Software Glitch Wipes Out Lexus Navigation Systems

Screenshot of Lexus navigation system.Screenshot of Lexus navigation system.
Screenshot of Lexus navigation system.Screenshot of Lexus navigation system

The infotainment and navigation systems in an unknown number of newer Lexus vehicles shut down Tuesday, inflaming owners who took to social media to complain about the failure and speculate about what caused the crash.

Toyota (TM), the parent company of the Lexus brand, confirmed the software glitch and is working on a fix, spokesman Maurice Durand told Fortune. A software update caused the problem, he said, adding that the safety and function of the vehicles have not been affected.

The company has not determined how many vehicles were impacted, although it’s being described as widespread. The outage occurred in model year 2014 to 2016 Lexus vehicles equipped with a specific generation “Enform” system with navigation. Meaning, not every 2014, 2015, or 2016 Lexus vehicle has an inoperable infotainment system. Lexus sold about 652,000 vehicles globally in 2015.

Lexus tweeted a lengthy explanation of the problem at around noon ET Wednesday. The automaker said owners experiencing the issue should visit their dealer for a system reset, which should make the head units functional again.

The ability to wirelessly upgrade a vehicle’s software isn’t unique. Any car with built-in Wi-Fi technically has the ability to update its software.

Over-the-software (OTA) updates have become increasingly popular, thanks largely to Tesla’s use of the technology to wirelessly fix bugs and add new features to its all-electric vehicles. Remote over-the-air software updates are still only in their infancy in the automotive space. However, several automakers—notably Tesla (TSLA), BMW (BMW-HM), and Volkswagen (VLKAY) are already using over-the-air software updates to improve navigation maps and other features.

Research firm IHS predicted that over-the-air software updates would save automakers $2.7 billion in 2015. That figure will explode to $35 billion in savings by 2022, IHS says. Most of the savings will come from updates to telematics and infotainment systems.

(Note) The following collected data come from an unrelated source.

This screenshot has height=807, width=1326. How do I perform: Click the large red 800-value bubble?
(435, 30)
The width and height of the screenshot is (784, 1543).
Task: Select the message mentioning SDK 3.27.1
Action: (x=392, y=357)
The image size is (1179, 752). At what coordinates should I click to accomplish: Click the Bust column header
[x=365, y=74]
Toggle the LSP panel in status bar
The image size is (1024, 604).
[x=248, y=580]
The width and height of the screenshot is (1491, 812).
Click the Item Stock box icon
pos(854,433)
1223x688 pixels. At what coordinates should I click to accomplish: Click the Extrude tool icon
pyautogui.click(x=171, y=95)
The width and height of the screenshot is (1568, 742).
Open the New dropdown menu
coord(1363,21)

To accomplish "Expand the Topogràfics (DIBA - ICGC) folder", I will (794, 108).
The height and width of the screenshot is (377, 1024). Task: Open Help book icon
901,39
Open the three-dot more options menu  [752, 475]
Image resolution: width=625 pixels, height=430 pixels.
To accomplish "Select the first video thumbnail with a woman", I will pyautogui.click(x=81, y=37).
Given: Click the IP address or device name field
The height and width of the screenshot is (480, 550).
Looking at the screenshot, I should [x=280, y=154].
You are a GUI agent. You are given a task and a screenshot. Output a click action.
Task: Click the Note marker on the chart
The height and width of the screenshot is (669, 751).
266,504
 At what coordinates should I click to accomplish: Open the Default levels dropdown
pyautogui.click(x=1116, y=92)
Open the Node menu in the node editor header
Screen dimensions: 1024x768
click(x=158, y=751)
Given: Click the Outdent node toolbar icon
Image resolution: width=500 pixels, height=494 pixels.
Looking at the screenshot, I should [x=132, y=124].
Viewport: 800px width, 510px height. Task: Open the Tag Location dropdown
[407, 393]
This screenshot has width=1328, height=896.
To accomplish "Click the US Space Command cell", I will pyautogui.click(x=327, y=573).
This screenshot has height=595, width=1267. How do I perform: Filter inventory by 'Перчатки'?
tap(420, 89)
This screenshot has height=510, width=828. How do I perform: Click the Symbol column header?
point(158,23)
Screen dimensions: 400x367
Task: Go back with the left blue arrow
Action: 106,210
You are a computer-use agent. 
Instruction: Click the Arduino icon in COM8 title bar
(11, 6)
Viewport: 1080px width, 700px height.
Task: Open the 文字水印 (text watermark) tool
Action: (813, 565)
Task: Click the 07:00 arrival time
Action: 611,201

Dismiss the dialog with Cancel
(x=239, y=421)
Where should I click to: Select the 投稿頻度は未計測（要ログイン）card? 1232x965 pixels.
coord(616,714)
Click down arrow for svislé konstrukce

There are several kinds of OTA, including software updates for maps, telematics, infotainment, and the electronic control unit. Some are more complex than others and are being adopted at different rates. Remote software upgrades for app OTA—embedded applications that are part of infotainment systems such as head units or telematics systems—have been available for several years. The software programs are relatively small in total memory and there are limited associated safety issues.

Toyota has been a leader in this segment, according to IHS. Before the decade is over, IHS expects all major OEMs to introduce app OTA updates. By 2022, IHS expects app OTA update-enabled vehicles to reach 53.8 million, up from three million vehicles in 2015.